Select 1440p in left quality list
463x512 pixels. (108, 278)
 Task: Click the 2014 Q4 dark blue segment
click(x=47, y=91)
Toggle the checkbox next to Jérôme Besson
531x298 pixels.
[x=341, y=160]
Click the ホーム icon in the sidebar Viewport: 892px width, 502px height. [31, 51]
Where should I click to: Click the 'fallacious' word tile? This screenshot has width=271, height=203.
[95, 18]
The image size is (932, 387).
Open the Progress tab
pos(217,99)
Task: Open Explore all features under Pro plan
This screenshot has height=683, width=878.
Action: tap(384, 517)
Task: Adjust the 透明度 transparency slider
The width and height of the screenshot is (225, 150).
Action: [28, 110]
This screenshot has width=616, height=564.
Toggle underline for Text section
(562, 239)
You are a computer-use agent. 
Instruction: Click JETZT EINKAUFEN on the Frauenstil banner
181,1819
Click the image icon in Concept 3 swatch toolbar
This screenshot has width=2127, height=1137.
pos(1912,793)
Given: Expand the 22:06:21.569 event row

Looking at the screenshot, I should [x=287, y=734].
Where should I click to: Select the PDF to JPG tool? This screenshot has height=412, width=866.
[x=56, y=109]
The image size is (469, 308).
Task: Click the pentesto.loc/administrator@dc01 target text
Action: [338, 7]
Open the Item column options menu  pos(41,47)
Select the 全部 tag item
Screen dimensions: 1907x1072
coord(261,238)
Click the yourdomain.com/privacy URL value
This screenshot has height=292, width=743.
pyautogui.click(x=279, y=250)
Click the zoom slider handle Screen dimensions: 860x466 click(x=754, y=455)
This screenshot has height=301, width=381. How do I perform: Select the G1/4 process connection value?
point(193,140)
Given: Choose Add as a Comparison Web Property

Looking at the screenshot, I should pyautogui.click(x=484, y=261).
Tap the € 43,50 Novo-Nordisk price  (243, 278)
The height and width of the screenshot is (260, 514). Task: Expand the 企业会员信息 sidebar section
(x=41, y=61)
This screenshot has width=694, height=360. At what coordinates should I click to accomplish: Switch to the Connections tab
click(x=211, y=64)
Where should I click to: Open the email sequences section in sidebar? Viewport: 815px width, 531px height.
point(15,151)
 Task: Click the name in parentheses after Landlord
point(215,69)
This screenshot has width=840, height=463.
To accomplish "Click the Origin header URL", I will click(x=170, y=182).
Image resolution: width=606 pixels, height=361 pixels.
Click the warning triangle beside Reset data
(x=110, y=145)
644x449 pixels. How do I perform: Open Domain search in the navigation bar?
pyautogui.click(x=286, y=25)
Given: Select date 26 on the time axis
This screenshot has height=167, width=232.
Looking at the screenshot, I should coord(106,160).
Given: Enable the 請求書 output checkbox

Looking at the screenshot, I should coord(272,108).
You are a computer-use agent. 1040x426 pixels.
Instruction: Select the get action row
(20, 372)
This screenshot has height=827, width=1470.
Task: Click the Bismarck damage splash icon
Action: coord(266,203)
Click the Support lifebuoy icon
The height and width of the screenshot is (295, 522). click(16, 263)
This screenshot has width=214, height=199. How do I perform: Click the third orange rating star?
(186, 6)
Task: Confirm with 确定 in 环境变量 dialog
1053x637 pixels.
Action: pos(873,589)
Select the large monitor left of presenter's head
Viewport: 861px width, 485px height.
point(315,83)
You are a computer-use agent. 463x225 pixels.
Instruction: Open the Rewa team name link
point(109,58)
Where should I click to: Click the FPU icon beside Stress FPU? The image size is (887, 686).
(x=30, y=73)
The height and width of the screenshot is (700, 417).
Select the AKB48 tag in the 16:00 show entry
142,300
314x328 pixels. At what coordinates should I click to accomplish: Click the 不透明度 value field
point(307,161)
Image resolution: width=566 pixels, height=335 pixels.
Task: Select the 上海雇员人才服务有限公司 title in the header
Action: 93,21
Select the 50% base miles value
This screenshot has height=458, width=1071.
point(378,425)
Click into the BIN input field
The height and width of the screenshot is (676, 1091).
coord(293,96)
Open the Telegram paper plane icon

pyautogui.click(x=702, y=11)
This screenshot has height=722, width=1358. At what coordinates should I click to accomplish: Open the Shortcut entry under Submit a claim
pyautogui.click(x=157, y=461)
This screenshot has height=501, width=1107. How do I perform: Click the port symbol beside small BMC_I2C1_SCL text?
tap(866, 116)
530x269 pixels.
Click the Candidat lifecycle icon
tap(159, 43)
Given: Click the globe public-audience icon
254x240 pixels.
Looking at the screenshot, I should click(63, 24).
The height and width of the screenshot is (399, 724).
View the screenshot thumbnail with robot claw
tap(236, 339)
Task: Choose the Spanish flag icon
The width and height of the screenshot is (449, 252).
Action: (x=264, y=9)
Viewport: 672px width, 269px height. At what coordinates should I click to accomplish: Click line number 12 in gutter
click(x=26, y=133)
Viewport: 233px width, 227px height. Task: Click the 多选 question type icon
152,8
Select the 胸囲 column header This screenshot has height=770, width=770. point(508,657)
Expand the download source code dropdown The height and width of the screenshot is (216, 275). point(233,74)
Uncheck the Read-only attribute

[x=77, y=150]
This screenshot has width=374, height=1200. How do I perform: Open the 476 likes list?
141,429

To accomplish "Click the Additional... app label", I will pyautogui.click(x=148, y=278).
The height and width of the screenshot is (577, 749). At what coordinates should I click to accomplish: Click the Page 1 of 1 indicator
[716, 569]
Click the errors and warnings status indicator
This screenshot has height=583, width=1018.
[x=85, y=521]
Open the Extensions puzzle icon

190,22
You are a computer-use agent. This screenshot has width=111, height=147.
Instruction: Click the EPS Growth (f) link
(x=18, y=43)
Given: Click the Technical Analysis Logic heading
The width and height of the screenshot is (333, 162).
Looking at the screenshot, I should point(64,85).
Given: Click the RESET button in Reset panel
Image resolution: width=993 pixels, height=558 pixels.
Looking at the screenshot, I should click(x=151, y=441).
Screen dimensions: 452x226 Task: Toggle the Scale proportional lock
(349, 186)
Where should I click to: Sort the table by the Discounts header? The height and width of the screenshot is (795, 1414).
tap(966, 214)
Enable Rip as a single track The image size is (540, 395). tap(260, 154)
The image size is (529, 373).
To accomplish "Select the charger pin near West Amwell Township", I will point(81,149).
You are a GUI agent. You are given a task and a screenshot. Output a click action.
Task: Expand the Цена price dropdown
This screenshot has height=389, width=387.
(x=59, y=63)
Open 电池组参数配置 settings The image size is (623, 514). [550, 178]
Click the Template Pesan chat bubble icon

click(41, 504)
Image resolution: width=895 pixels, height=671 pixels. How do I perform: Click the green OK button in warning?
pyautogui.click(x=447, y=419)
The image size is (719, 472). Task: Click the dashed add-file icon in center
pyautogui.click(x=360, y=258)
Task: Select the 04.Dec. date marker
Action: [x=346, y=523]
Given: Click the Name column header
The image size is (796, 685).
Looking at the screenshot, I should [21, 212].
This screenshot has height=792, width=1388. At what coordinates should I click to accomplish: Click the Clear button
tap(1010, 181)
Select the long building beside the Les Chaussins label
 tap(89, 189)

-*-*-

#### Requirement
Put every line of the items above into a Markdown table with two columns, Row and Line. Number each line in Row, give its text in Line, and leave out blank lines.

#### Task result
| Row | Line |
|---|---|
| 1 | Select 1440p in left quality list |
| 2 | 463x512 pixels. (108, 278) |
| 3 |  Task: Click the 2014 Q4 dark blue segment |
| 4 | click(x=47, y=91) |
| 5 | Toggle the checkbox next to Jérôme Besson |
| 6 | 531x298 pixels. |
| 7 | [x=341, y=160] |
| 8 | Click the ホーム icon in the sidebar Viewport: 892px width, 502px height. [31, 51] |
| 9 | Where should I click to: Click the 'fallacious' word tile? This screenshot has width=271, height=203. |
| 10 | [95, 18] |
| 11 | The image size is (932, 387). |
| 12 | Open the Progress tab |
| 13 | pos(217,99) |
| 14 | Task: Open Explore all features under Pro plan |
| 15 | This screenshot has height=683, width=878. |
| 16 | Action: tap(384, 517) |
| 17 | Task: Adjust the 透明度 transparency slider |
| 18 | The width and height of the screenshot is (225, 150). |
| 19 | Action: [28, 110] |
| 20 | This screenshot has width=616, height=564. |
| 21 | Toggle underline for Text section |
| 22 | (562, 239) |
| 23 | You are a computer-use agent.  |
| 24 | Instruction: Click JETZT EINKAUFEN on the Frauenstil banner |
| 25 | 181,1819 |
| 26 | Click the image icon in Concept 3 swatch toolbar |
| 27 | This screenshot has width=2127, height=1137. |
| 28 | pos(1912,793) |
| 29 | Given: Expand the 22:06:21.569 event row |
| 30 | Looking at the screenshot, I should [x=287, y=734]. |
| 31 | Where should I click to: Select the PDF to JPG tool? This screenshot has height=412, width=866. |
| 32 | [x=56, y=109] |
| 33 | The image size is (469, 308). |
| 34 | Task: Click the pentesto.loc/administrator@dc01 target text |
| 35 | Action: [338, 7] |
| 36 | Open the Item column options menu  pos(41,47) |
| 37 | Select the 全部 tag item |
| 38 | Screen dimensions: 1907x1072 |
| 39 | coord(261,238) |
| 40 | Click the yourdomain.com/privacy URL value |
| 41 | This screenshot has height=292, width=743. |
| 42 | pyautogui.click(x=279, y=250) |
| 43 | Click the zoom slider handle Screen dimensions: 860x466 click(x=754, y=455) |
| 44 | This screenshot has height=301, width=381. How do I perform: Select the G1/4 process connection value? |
| 45 | point(193,140) |
| 46 | Given: Choose Add as a Comparison Web Property |
| 47 | Looking at the screenshot, I should pyautogui.click(x=484, y=261). |
| 48 | Tap the € 43,50 Novo-Nordisk price  (243, 278) |
| 49 | The height and width of the screenshot is (260, 514). Task: Expand the 企业会员信息 sidebar section |
| 50 | (x=41, y=61) |
| 51 | This screenshot has width=694, height=360. At what coordinates should I click to accomplish: Switch to the Connections tab |
| 52 | click(x=211, y=64) |
| 53 | Where should I click to: Open the email sequences section in sidebar? Viewport: 815px width, 531px height. |
| 54 | point(15,151) |
| 55 |  Task: Click the name in parentheses after Landlord |
| 56 | point(215,69) |
| 57 | This screenshot has width=840, height=463. |
| 58 | To accomplish "Click the Origin header URL", I will click(x=170, y=182). |
| 59 | Image resolution: width=606 pixels, height=361 pixels. |
| 60 | Click the warning triangle beside Reset data |
| 61 | (x=110, y=145) |
| 62 | 644x449 pixels. How do I perform: Open Domain search in the navigation bar? |
| 63 | pyautogui.click(x=286, y=25) |
| 64 | Given: Select date 26 on the time axis |
| 65 | This screenshot has height=167, width=232. |
| 66 | Looking at the screenshot, I should coord(106,160). |
| 67 | Given: Enable the 請求書 output checkbox |
| 68 | Looking at the screenshot, I should coord(272,108). |
| 69 | You are a computer-use agent. 1040x426 pixels. |
| 70 | Instruction: Select the get action row |
| 71 | (20, 372) |
| 72 | This screenshot has height=827, width=1470. |
| 73 | Task: Click the Bismarck damage splash icon |
| 74 | Action: coord(266,203) |
| 75 | Click the Support lifebuoy icon |
| 76 | The height and width of the screenshot is (295, 522). click(16, 263) |
| 77 | This screenshot has width=214, height=199. How do I perform: Click the third orange rating star? |
| 78 | (186, 6) |
| 79 | Task: Confirm with 确定 in 环境变量 dialog |
| 80 | 1053x637 pixels. |
| 81 | Action: pos(873,589) |
| 82 | Select the large monitor left of presenter's head |
| 83 | Viewport: 861px width, 485px height. |
| 84 | point(315,83) |
| 85 | You are a computer-use agent. 463x225 pixels. |
| 86 | Instruction: Open the Rewa team name link |
| 87 | point(109,58) |
| 88 | Where should I click to: Click the FPU icon beside Stress FPU? The image size is (887, 686). |
| 89 | (x=30, y=73) |
| 90 | The height and width of the screenshot is (700, 417). |
| 91 | Select the AKB48 tag in the 16:00 show entry |
| 92 | 142,300 |
| 93 | 314x328 pixels. At what coordinates should I click to accomplish: Click the 不透明度 value field |
| 94 | point(307,161) |
| 95 | Image resolution: width=566 pixels, height=335 pixels. |
| 96 | Task: Select the 上海雇员人才服务有限公司 title in the header |
| 97 | Action: 93,21 |
| 98 | Select the 50% base miles value |
| 99 | This screenshot has height=458, width=1071. |
| 100 | point(378,425) |
| 101 | Click into the BIN input field |
| 102 | The height and width of the screenshot is (676, 1091). |
| 103 | coord(293,96) |
| 104 | Open the Telegram paper plane icon |
| 105 | pyautogui.click(x=702, y=11) |
| 106 | This screenshot has height=722, width=1358. At what coordinates should I click to accomplish: Open the Shortcut entry under Submit a claim |
| 107 | pyautogui.click(x=157, y=461) |
| 108 | This screenshot has height=501, width=1107. How do I perform: Click the port symbol beside small BMC_I2C1_SCL text? |
| 109 | tap(866, 116) |
| 110 | 530x269 pixels. |
| 111 | Click the Candidat lifecycle icon |
| 112 | tap(159, 43) |
| 113 | Given: Click the globe public-audience icon |
| 114 | 254x240 pixels. |
| 115 | Looking at the screenshot, I should click(63, 24). |
| 116 | The height and width of the screenshot is (399, 724). |
| 117 | View the screenshot thumbnail with robot claw |
| 118 | tap(236, 339) |
| 119 | Task: Choose the Spanish flag icon |
| 120 | The width and height of the screenshot is (449, 252). |
| 121 | Action: (x=264, y=9) |
| 122 | Viewport: 672px width, 269px height. At what coordinates should I click to accomplish: Click line number 12 in gutter |
| 123 | click(x=26, y=133) |
| 124 | Viewport: 233px width, 227px height. Task: Click the 多选 question type icon |
| 125 | 152,8 |
| 126 | Select the 胸囲 column header This screenshot has height=770, width=770. point(508,657) |
| 127 | Expand the download source code dropdown The height and width of the screenshot is (216, 275). point(233,74) |
| 128 | Uncheck the Read-only attribute |
| 129 | [x=77, y=150] |
| 130 | This screenshot has width=374, height=1200. How do I perform: Open the 476 likes list? |
| 131 | 141,429 |
| 132 | To accomplish "Click the Additional... app label", I will pyautogui.click(x=148, y=278). |
| 133 | The height and width of the screenshot is (577, 749). At what coordinates should I click to accomplish: Click the Page 1 of 1 indicator |
| 134 | [716, 569] |
| 135 | Click the errors and warnings status indicator |
| 136 | This screenshot has height=583, width=1018. |
| 137 | [x=85, y=521] |
| 138 | Open the Extensions puzzle icon |
| 139 | 190,22 |
| 140 | You are a computer-use agent. This screenshot has width=111, height=147. |
| 141 | Instruction: Click the EPS Growth (f) link |
| 142 | (x=18, y=43) |
| 143 | Given: Click the Technical Analysis Logic heading |
| 144 | The width and height of the screenshot is (333, 162). |
| 145 | Looking at the screenshot, I should point(64,85). |
| 146 | Given: Click the RESET button in Reset panel |
| 147 | Image resolution: width=993 pixels, height=558 pixels. |
| 148 | Looking at the screenshot, I should click(x=151, y=441). |
| 149 | Screen dimensions: 452x226 Task: Toggle the Scale proportional lock |
| 150 | (349, 186) |
| 151 | Where should I click to: Sort the table by the Discounts header? The height and width of the screenshot is (795, 1414). |
| 152 | tap(966, 214) |
| 153 | Enable Rip as a single track The image size is (540, 395). tap(260, 154) |
| 154 | The image size is (529, 373). |
| 155 | To accomplish "Select the charger pin near West Amwell Township", I will point(81,149). |
| 156 | You are a GUI agent. You are given a task and a screenshot. Output a click action. |
| 157 | Task: Expand the Цена price dropdown |
| 158 | This screenshot has height=389, width=387. |
| 159 | (x=59, y=63) |
| 160 | Open 电池组参数配置 settings The image size is (623, 514). [550, 178] |
| 161 | Click the Template Pesan chat bubble icon |
| 162 | click(41, 504) |
| 163 | Image resolution: width=895 pixels, height=671 pixels. How do I perform: Click the green OK button in warning? |
| 164 | pyautogui.click(x=447, y=419) |
| 165 | The image size is (719, 472). Task: Click the dashed add-file icon in center |
| 166 | pyautogui.click(x=360, y=258) |
| 167 | Task: Select the 04.Dec. date marker |
| 168 | Action: [x=346, y=523] |
| 169 | Given: Click the Name column header |
| 170 | The image size is (796, 685). |
| 171 | Looking at the screenshot, I should [21, 212]. |
| 172 | This screenshot has height=792, width=1388. At what coordinates should I click to accomplish: Click the Clear button |
| 173 | tap(1010, 181) |
| 174 | Select the long building beside the Les Chaussins label |
| 175 |  tap(89, 189) |